A surprisingly sophisticated substance, bark. Tree species wear a coat to withstand the tribulations of their particular environment. The white bark of silver birch reflects the destructive UV rays of sunlight, a necessary aid for a pioneering tree, oftentimes lacking the shade of companions. The thick-plaited bark of Scots pine is a firewall against the periodic, historic conflagrations of pinewoods. Protection can be proactive, too — bark has chemical tricks up its sleeve to ward off pests and pathogens. When under attack from leaf-devouring insects, the oak tree releases tannin in the bark as deterrent vapour and Scots pine produces a toxic sticky resin.

As well as being a source of food, the bark of the silver birch tree is also a home to the woodpecker. Credit: Alan Tunnicliffe/Alamy

Alas for trees, their tender young skin, rich in phloem sucrose, is deer-nip, sheep-nip, rabbit-nip, squirrel-nip. A tree stripped of its bark is a dead tree and a deer, sheep, rabbit or squirrel will de-skin a tree overnight. The fatal botanical consequence of skin-stripping a tree is an ancient understanding. According to the Roman author Tacitus, the old German law for someone who peeled, or allowed to be peeled, a living tree was to have his navel cut out and nailed to the tree and then be driven around the tree until all his guts were wound about its trunk.

An animal’s desire to nibble bark may be driven by more than hunger. I learned this from our miniature Shetland pony called Willow, who got knocked in the knee when playing with pals Zeb, George and donkey Snowdrop. To ease the pain of his bruised and swollen joint, Willow the pony hobbled to a willow bush, Salix alba, and gnawed its bark for a day. The skin of willow produces sap containing salicin, which is analgesic, anti-inflammatory and antipyretic. Salicin is the metabolite of aspirin. Such self-medication by animals is technically ‘zoopharmacognosy’ and is, doubtless, the origin of human medicine. We watched the animals. To this day, African ethnic groups prepare a concoction made from the shrub Vernonia amygdalina as treatment for parasitaemia and diarrhoea, echoing their primate neighbours.

A close-up of the bark of the Common Lime tree (Tilia x europaea). Credit: FLPA/Alamy

For fauna and flora, bark can be a world entire.

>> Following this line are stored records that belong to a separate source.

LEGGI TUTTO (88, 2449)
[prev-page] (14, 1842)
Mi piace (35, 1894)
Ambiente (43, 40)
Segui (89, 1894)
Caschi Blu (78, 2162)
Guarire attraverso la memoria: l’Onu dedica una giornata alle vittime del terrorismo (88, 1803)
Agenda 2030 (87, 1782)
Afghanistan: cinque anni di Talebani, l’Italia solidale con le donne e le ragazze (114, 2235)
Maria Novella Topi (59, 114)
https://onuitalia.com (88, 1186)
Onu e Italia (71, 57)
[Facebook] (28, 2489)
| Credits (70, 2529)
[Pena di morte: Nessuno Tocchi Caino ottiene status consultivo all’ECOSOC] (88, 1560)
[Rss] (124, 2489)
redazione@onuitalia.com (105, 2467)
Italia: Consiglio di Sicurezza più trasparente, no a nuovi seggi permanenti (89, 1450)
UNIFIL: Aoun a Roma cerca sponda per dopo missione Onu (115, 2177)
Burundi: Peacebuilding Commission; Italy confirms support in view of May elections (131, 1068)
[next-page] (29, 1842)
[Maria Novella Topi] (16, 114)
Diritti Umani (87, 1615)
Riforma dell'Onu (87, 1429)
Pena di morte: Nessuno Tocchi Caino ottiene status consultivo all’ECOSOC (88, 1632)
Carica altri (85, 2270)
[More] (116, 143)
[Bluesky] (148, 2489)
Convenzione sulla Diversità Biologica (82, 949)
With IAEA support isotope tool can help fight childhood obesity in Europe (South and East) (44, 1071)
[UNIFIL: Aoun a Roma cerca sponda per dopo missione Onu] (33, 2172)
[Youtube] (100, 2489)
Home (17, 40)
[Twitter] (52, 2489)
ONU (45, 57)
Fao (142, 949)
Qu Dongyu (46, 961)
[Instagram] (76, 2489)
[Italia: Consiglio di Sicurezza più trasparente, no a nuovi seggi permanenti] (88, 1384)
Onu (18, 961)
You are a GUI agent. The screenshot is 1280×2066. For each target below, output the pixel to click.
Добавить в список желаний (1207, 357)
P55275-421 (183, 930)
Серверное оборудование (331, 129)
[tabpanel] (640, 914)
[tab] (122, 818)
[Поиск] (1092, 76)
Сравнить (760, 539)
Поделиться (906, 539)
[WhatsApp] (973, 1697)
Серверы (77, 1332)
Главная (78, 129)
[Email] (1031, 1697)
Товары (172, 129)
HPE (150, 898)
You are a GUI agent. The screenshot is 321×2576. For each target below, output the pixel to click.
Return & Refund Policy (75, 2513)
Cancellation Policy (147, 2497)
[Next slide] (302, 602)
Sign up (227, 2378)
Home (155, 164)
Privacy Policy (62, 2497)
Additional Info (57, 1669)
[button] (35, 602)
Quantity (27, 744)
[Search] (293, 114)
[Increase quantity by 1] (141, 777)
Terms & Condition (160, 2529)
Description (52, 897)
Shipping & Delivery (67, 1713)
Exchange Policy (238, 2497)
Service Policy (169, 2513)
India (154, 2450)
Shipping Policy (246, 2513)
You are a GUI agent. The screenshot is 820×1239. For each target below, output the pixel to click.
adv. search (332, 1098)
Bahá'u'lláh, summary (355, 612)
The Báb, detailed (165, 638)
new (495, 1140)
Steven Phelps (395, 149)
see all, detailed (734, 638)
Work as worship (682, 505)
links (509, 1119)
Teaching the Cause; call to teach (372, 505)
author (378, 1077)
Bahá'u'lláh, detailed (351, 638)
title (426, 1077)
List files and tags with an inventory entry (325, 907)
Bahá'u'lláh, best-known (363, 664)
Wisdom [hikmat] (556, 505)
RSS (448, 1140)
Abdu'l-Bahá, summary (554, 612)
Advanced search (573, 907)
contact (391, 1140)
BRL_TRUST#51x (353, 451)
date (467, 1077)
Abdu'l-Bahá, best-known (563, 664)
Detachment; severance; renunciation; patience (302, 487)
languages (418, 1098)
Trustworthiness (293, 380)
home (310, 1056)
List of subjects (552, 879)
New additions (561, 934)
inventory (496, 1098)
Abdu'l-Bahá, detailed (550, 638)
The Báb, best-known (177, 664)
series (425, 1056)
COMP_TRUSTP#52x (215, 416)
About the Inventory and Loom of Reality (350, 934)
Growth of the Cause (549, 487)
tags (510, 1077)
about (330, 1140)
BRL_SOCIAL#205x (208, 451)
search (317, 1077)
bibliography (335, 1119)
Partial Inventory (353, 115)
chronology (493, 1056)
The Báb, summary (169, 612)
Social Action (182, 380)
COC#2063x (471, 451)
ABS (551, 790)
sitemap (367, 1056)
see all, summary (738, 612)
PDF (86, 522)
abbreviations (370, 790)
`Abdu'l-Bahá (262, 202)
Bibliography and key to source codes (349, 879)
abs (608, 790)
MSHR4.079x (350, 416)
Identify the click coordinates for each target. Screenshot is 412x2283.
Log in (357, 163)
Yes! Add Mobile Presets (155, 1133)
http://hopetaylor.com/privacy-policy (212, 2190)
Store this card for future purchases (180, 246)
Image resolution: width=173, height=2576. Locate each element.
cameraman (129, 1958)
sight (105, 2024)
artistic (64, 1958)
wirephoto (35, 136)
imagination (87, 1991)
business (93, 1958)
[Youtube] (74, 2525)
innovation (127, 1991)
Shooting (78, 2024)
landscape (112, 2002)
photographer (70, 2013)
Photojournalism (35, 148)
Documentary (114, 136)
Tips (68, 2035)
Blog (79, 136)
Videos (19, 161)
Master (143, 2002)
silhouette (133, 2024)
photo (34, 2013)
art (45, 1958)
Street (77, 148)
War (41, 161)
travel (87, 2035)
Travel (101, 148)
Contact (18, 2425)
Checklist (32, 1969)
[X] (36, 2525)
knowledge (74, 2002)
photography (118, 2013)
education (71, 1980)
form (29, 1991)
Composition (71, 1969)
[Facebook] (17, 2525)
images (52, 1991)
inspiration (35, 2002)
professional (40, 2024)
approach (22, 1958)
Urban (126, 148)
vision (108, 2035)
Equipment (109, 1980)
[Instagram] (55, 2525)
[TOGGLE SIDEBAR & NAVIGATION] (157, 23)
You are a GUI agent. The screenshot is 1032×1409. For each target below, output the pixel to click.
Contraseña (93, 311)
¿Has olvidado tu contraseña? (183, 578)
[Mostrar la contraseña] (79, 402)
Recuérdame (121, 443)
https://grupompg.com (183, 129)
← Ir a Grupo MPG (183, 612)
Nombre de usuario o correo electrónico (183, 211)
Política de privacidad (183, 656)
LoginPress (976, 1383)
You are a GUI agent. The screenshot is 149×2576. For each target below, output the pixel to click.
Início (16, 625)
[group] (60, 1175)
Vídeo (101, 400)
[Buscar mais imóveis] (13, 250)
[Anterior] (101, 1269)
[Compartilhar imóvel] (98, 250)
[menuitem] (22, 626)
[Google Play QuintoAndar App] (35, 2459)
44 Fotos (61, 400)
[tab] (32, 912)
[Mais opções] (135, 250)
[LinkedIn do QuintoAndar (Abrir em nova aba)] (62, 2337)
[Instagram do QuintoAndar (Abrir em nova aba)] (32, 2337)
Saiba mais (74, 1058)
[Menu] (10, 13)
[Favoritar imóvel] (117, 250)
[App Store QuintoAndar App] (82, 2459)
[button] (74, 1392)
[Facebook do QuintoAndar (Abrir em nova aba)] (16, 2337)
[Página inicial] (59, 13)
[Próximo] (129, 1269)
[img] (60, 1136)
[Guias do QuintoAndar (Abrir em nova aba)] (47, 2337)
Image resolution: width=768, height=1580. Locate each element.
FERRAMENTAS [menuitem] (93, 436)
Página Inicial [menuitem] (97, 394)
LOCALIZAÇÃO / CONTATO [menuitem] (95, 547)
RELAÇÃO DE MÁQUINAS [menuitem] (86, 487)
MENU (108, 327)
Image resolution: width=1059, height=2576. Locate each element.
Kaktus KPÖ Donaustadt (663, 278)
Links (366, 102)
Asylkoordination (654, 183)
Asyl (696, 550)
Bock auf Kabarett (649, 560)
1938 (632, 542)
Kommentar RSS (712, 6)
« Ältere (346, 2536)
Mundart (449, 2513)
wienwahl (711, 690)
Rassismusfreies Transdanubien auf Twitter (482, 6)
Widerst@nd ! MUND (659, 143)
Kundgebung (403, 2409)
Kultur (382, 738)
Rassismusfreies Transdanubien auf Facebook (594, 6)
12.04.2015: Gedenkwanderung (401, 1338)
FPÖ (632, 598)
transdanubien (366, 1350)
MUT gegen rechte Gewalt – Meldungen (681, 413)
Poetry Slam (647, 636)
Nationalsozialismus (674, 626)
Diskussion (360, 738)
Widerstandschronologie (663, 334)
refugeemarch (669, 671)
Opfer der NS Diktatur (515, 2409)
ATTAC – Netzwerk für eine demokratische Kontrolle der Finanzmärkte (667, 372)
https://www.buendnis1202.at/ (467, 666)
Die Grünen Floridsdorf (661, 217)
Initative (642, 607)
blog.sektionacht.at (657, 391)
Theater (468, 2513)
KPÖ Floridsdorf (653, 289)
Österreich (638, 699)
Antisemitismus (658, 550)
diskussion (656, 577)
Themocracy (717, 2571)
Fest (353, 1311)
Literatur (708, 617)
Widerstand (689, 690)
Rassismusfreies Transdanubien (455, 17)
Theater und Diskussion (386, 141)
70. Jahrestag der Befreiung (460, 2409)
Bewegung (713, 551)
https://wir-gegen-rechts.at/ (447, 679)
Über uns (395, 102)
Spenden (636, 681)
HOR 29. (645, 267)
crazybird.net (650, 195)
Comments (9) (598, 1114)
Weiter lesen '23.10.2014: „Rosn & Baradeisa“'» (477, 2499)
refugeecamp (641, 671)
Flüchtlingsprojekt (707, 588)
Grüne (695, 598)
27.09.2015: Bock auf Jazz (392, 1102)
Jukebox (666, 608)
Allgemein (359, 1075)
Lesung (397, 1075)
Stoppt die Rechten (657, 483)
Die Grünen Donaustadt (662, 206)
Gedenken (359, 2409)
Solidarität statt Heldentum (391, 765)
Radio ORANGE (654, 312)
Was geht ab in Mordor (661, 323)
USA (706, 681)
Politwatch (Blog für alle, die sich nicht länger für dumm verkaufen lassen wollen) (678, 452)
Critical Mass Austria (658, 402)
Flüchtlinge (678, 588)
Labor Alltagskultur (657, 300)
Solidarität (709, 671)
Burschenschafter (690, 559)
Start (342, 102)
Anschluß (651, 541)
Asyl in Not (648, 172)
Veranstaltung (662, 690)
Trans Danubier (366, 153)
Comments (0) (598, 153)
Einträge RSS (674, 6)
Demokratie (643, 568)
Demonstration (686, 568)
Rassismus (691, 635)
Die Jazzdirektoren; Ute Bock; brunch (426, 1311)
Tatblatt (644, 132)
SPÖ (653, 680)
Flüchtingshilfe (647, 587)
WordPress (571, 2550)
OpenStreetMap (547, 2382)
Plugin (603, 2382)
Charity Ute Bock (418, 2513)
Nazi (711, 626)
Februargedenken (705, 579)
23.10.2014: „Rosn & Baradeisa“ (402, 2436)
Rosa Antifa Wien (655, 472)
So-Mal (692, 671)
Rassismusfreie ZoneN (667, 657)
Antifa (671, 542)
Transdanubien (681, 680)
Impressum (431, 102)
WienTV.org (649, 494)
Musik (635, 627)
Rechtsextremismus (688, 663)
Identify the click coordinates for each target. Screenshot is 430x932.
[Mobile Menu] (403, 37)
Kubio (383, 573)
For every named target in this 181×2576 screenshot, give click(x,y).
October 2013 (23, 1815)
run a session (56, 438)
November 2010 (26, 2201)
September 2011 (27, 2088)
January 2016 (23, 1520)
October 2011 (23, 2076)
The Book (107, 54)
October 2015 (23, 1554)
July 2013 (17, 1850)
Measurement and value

Food. Medicine. Home. That deep, dark night in the wood of the lost, when I finger-tapped the oaks I also touched the crumbly lichen and the velvet moss existing in their crevices. On one oak, there was a sprouting of fern, the prehistoric plant, and in my midnight search I was rendered as original as Ötzi. The fissures and crevices of bark are a haven for wildlife; the bark of mature oak shelters more than 700 species of lichen alone. Unwrapped, bark in these isles would comprise a habitat of millions of square acres, with an insect, a spider in every niche. On their invertebrate tail come, in turn, the hungry birds, the tits and the woodpecker. As does every habitat, bark has its specialist killers. The supreme hunter of bark in these isles is sly, serial, almost overlooked.

Watch it now, the little treecreeper, as it climbs the oak or the pear or the whatever tree. Only the treecreeper has a bill long enough yet fine enough to probe the abysses of mature bark and successfully remove insects, their larvae and their eggs. Upwards the tree-creeper goes with its tweezer-beak, inspecting methodically, an avian Crippen. Up the bird goes, in a spiral, a counter helter-skelter.

After the treecreeper, others will ascend on the hunt, gripping the tree’s skin with claws, even with scales, as snakes can climb. All of them using, in their own way, bark to live, like so many other species of the natural order.